Robots Flex Their New Muscles

Robots that stay firmly parked in one spot all day are the workhorses of today’s manufacturing facilities and warehouses. These machines are well-known for their ability to repetitively perform the same task over and over, day and night, with great precision and efficiency. But you might say that this first step into the world of robotics was the easy part. The next revolution in robotics will require the development of mobile machines that can nimbly interact with the world around them and adapt to unexpected situations.

The problem is that today’s robots tend to be big and clunky. This arises from the fact that the systems that power these machines are very unlike the sensitive and efficient systems that power biological organisms. One of the biggest issues is that the motors we use to actuate robotic systems are nothing like muscle tissue.
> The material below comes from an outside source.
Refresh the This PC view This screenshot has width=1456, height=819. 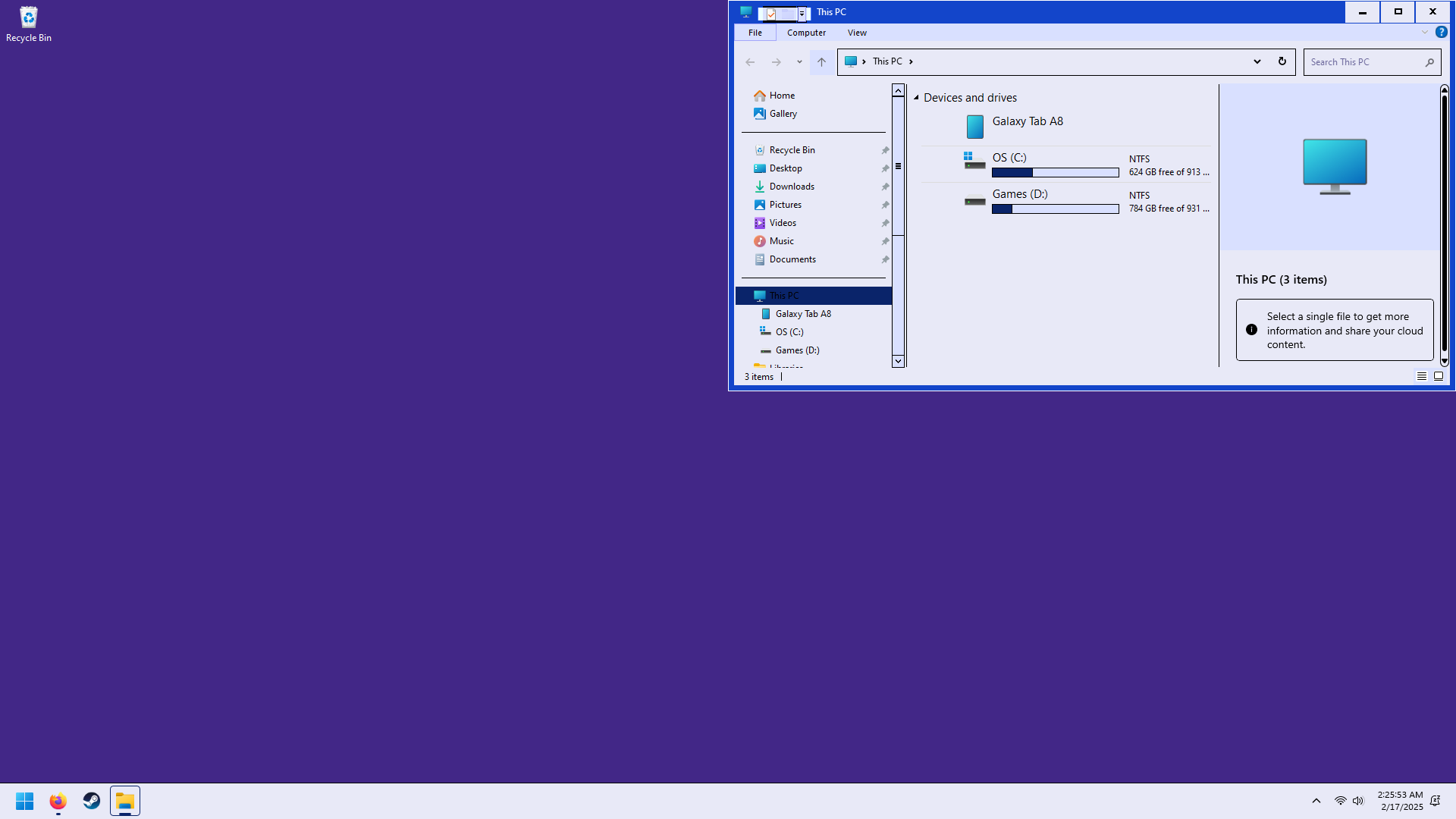pyautogui.click(x=1282, y=61)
Motors, by comparison, are heavy, bulky, inefficient, and lack adaptability. But that may soon begin to change, thanks to the work of a team led by researchers at the Federal Institute of Technology in Zurich.
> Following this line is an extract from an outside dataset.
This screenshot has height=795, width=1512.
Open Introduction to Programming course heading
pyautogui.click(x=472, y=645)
They have developed a novel type of robotic leg that was inspired by the basic components that make up human legs. Composed of artificial muscles, joints, and tendons, these legs are far more efficient and dexterous than traditional robot legs powered by motors. It was shown that a robot equipped with these legs can walk, adapt to a wide variety of terrains, and even perform high jumps — all without requiring complex sensing instruments.
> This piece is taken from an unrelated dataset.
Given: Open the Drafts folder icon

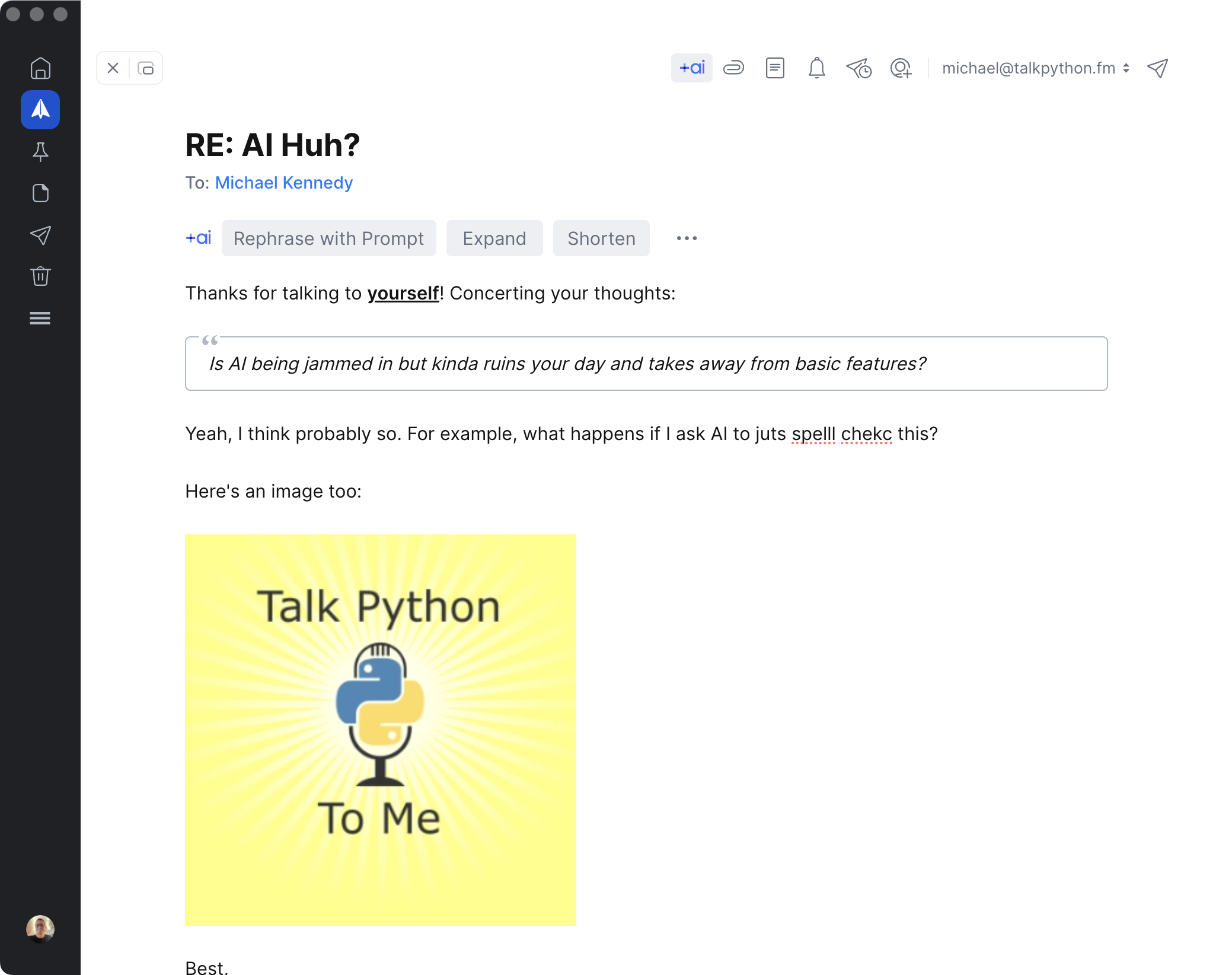Looking at the screenshot, I should 40,193.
Called PELE, this robotic leg consists of a carbon fiber backbone, which is very strong yet keeps the leg very light. 3D-printed joints at the knee and hip allow the leg to move in a natural manner. But the key innovation in PELE is the muscles. These artificial muscles are composed of electrohydraulic actuators attached to the frame via artificial tendons. The muscles are arranged in extensor and flexor pairs to enable movement in two directions, much like real muscles.

Each artificial muscle is composed of a polymer bag filled with an oily liquid dielectric. Both sides of the bag are covered in electrodes. Different electric potentials are then applied to the electrodes on each side, which produces electrostatic forces that cause the electrodes on opposing sides to be drawn toward one another. That, in turn, squeezes the bag and moves the oil to one side, which shortens the bag’s length. This action is akin to the contraction of real muscle tissue.

When compared with a traditional electromagnetic motor, this new system consumes far less power — only 1.2 percent as much. That means robots using these muscles can operate for longer periods of time and carry less battery weight, to boot. Experiments also demonstrated that the artificial muscles can adapt to changing conditions much more easily than traditional motors. Rather than having to be fed precise angles of movement, the flexibility of the bags allows them to adapt to whatever comes their way.

There is still a lot of work to be done, however. The existing prototype leg is attached to a spinning rod and cannot move freely. But with some work, this system could be built into a quadrupedal or humanoid robot, and that could forever transform what is possible in the world of robotics.